◆ **WHAT TO PRODUCE**
Please say how many lines in the records contain the word "list", giving only the number.

◆ **DATASET RECORDS**
.....

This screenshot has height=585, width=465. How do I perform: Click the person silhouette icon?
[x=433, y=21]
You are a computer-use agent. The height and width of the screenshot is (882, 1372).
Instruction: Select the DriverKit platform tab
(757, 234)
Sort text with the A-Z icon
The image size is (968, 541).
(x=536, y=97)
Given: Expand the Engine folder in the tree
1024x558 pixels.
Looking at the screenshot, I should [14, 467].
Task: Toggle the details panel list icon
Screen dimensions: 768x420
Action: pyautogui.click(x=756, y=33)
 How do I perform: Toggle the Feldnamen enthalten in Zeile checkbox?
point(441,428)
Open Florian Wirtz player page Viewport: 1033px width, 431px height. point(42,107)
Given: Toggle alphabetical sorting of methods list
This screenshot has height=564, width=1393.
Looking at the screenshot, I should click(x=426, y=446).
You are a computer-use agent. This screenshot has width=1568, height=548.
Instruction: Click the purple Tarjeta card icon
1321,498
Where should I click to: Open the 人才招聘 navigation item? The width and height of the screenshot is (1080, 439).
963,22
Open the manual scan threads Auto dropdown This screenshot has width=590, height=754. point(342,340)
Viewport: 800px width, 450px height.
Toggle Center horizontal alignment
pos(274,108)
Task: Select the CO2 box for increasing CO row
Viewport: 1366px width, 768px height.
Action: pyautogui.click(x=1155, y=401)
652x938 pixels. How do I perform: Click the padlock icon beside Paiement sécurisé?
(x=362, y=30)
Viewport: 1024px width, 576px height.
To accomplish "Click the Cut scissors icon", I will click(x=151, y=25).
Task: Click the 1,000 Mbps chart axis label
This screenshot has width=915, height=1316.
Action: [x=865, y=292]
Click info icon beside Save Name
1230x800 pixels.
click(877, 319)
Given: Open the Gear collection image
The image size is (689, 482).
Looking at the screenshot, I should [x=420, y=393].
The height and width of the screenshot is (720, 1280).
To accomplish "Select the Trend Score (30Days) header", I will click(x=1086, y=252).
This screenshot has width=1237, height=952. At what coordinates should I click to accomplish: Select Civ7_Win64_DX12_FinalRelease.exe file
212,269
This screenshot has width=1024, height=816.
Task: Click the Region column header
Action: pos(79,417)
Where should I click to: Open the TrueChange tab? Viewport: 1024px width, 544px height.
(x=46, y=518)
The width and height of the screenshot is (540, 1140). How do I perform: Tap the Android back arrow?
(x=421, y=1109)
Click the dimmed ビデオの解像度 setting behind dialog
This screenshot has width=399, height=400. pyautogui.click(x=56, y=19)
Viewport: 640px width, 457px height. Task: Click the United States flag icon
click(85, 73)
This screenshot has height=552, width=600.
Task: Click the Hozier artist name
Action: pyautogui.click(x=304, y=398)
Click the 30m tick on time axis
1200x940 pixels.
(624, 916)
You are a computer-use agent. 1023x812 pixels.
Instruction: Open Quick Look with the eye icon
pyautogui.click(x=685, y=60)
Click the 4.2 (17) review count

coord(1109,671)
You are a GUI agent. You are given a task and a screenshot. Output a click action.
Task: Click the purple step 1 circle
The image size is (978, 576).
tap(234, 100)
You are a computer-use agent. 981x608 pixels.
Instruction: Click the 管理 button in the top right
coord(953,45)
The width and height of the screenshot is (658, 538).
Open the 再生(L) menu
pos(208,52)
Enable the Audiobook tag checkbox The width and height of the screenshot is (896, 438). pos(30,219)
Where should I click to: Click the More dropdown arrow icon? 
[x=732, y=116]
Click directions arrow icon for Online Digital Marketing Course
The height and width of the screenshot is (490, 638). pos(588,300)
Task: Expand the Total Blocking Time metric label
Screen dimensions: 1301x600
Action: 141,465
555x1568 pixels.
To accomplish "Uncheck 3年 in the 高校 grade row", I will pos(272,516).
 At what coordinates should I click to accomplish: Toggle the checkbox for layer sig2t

.....

◆ **ANSWER BELOW**
2